_Task objective_.
The data below holds a line containing "Documentaires (220, 2211)" and a line containing "Tiktok - Loïc Chaigneau (275, 2353)"; please quote exactly those two lines and every line between them, and nothing else.
== Segment start ==
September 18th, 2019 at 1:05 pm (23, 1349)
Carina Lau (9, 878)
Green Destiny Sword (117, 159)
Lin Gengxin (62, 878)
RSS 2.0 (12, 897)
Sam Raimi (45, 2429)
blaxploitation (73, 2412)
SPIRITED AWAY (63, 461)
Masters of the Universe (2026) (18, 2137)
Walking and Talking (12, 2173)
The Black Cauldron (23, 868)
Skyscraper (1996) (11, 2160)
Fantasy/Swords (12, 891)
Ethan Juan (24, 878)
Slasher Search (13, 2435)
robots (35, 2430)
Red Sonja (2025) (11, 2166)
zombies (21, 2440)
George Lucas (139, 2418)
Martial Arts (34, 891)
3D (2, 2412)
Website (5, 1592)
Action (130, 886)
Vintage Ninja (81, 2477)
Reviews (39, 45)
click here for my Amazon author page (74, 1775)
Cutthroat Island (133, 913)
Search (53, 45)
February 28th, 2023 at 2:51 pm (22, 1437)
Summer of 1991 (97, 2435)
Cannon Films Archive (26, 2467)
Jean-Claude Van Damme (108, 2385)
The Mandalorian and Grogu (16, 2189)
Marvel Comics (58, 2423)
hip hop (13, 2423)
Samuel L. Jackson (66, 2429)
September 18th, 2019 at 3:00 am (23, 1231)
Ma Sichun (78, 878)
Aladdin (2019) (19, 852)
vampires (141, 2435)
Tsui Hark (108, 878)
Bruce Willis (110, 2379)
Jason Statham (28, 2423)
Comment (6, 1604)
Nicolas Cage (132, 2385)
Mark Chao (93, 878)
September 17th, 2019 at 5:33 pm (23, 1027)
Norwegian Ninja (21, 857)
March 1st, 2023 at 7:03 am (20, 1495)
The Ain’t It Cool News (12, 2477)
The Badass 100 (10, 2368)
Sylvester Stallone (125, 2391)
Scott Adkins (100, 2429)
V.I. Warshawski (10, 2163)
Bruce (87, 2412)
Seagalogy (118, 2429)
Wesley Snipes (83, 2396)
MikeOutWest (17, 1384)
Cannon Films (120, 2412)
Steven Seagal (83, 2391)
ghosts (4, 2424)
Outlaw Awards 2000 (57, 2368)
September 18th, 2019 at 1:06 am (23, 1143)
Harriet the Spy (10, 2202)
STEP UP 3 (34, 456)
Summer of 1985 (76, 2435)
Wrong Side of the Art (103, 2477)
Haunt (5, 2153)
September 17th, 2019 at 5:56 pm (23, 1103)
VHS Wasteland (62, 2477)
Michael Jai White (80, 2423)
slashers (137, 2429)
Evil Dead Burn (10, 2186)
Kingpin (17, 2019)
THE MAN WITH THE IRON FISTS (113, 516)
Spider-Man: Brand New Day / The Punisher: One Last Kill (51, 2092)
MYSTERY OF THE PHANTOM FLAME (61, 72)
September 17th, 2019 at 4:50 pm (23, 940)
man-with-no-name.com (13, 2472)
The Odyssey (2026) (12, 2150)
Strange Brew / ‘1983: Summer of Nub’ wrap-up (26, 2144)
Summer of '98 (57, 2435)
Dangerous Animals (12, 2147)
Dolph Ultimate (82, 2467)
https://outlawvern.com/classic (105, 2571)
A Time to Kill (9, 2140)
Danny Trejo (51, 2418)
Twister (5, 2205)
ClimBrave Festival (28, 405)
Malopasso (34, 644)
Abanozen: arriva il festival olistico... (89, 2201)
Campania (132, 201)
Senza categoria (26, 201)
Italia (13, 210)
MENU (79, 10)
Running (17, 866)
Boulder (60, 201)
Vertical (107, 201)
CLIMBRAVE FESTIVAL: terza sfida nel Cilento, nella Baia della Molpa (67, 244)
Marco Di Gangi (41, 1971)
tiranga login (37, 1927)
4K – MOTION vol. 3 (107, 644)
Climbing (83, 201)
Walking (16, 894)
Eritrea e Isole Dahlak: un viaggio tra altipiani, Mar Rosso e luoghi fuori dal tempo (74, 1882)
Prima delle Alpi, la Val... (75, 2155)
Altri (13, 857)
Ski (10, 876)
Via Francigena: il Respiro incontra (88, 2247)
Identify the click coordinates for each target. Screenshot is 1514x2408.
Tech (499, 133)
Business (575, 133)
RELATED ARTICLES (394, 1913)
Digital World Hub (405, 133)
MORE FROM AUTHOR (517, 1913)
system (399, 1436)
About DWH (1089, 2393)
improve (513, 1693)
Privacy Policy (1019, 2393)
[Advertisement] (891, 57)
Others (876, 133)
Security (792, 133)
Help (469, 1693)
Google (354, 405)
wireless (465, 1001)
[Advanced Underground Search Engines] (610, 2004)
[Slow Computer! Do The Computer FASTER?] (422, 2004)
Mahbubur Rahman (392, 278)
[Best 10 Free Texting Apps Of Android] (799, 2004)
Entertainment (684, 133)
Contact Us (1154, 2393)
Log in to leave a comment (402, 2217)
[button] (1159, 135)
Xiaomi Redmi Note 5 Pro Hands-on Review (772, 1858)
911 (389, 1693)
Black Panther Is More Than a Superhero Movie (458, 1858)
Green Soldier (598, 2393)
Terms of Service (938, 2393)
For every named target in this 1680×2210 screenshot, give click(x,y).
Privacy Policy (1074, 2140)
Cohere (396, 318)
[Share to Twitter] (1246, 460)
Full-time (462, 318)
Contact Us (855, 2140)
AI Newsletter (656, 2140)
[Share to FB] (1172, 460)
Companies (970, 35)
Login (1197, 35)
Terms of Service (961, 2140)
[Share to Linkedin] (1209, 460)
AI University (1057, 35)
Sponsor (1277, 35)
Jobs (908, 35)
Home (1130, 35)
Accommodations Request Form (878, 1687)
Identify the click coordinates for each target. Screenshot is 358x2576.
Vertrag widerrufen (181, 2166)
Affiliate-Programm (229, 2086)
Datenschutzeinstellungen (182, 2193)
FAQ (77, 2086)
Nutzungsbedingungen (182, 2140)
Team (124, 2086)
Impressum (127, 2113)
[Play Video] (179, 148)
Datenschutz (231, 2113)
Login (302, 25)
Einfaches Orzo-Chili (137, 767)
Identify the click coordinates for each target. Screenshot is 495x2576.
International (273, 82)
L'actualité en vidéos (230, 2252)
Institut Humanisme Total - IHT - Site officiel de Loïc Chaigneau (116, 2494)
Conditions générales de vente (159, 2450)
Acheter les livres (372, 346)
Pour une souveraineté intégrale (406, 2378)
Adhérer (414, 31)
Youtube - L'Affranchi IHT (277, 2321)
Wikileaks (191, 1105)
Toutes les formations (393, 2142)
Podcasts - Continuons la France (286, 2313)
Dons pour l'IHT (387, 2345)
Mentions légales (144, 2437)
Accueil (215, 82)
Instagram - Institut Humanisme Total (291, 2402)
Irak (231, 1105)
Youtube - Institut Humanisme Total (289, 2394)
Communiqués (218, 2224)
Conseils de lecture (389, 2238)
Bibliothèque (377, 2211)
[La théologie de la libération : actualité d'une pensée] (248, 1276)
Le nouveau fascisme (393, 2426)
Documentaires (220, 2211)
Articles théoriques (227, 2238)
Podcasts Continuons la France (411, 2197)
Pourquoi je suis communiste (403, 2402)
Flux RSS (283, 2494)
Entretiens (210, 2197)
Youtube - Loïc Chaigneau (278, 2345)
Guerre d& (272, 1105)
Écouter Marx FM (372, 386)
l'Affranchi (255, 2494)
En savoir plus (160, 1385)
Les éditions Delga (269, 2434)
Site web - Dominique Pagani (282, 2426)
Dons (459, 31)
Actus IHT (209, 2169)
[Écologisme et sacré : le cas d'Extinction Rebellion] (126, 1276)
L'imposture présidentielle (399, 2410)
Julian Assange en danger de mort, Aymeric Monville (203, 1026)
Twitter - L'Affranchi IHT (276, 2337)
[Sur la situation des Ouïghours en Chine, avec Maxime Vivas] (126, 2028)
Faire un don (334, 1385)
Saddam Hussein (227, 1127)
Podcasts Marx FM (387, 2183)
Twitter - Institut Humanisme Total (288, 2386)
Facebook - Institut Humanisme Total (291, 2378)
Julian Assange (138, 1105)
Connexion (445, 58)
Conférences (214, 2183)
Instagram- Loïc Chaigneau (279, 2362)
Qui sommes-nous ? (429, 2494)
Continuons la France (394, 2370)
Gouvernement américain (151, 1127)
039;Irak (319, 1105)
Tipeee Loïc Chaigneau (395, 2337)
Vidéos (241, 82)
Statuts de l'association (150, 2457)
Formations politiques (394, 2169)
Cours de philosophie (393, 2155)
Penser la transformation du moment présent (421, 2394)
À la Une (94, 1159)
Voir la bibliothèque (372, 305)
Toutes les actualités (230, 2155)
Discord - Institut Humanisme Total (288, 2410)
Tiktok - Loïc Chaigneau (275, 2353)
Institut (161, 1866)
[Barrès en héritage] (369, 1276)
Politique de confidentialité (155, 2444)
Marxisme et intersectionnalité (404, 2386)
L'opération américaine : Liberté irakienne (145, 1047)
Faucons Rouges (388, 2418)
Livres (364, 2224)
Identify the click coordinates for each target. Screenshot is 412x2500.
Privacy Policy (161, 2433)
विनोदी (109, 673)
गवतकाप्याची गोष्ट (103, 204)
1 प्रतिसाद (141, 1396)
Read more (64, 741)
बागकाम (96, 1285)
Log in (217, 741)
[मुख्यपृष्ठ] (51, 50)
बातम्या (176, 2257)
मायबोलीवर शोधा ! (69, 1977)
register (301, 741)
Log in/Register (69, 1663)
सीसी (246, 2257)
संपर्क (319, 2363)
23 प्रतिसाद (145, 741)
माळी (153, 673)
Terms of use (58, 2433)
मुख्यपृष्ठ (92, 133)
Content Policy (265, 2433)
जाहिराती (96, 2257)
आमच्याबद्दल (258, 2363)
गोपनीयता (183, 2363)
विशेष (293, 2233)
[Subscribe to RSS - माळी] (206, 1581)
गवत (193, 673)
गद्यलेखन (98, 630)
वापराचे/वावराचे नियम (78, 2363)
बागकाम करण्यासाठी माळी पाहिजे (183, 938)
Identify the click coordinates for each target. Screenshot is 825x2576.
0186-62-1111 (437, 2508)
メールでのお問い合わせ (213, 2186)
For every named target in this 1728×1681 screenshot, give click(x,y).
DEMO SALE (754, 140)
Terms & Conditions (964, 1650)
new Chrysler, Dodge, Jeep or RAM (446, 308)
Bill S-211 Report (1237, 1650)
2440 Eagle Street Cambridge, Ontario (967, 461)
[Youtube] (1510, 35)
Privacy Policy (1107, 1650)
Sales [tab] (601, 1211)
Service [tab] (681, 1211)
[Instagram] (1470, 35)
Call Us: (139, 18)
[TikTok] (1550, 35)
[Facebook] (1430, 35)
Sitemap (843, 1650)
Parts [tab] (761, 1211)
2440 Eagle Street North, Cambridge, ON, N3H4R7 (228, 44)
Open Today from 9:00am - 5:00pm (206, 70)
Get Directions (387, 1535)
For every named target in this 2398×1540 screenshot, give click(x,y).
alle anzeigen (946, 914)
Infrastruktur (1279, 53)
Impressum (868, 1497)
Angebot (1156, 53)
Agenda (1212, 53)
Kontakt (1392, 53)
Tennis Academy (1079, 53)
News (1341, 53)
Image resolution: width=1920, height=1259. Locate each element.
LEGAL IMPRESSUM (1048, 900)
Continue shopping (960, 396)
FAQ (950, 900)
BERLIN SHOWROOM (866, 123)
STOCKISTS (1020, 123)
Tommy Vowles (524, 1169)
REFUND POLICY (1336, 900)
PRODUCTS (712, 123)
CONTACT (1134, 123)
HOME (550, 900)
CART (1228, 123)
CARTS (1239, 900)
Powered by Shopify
== Segment end ==
_Solution_.
Documentaires (220, 2211)
Articles théoriques (227, 2238)
Podcasts Continuons la France (411, 2197)
Pourquoi je suis communiste (403, 2402)
Flux RSS (283, 2494)
Entretiens (210, 2197)
Youtube - Loïc Chaigneau (278, 2345)
Guerre d& (272, 1105)
Écouter Marx FM (372, 386)
l'Affranchi (255, 2494)
En savoir plus (160, 1385)
Les éditions Delga (269, 2434)
Site web - Dominique Pagani (282, 2426)
Dons (459, 31)
Actus IHT (209, 2169)
[Écologisme et sacré : le cas d'Extinction Rebellion] (126, 1276)
L'imposture présidentielle (399, 2410)
Julian Assange en danger de mort, Aymeric Monville (203, 1026)
Twitter - L'Affranchi IHT (276, 2337)
[Sur la situation des Ouïghours en Chine, avec Maxime Vivas] (126, 2028)
Faire un don (334, 1385)
Saddam Hussein (227, 1127)
Podcasts Marx FM (387, 2183)
Twitter - Institut Humanisme Total (288, 2386)
Facebook - Institut Humanisme Total (291, 2378)
Julian Assange (138, 1105)
Connexion (445, 58)
Conférences (214, 2183)
Instagram- Loïc Chaigneau (279, 2362)
Qui sommes-nous ? (429, 2494)
Continuons la France (394, 2370)
Gouvernement américain (151, 1127)
039;Irak (319, 1105)
Tipeee Loïc Chaigneau (395, 2337)
Vidéos (241, 82)
Statuts de l'association (150, 2457)
Formations politiques (394, 2169)
Cours de philosophie (393, 2155)
Penser la transformation du moment présent (421, 2394)
À la Une (94, 1159)
Voir la bibliothèque (372, 305)
Toutes les actualités (230, 2155)
Discord - Institut Humanisme Total (288, 2410)
Tiktok - Loïc Chaigneau (275, 2353)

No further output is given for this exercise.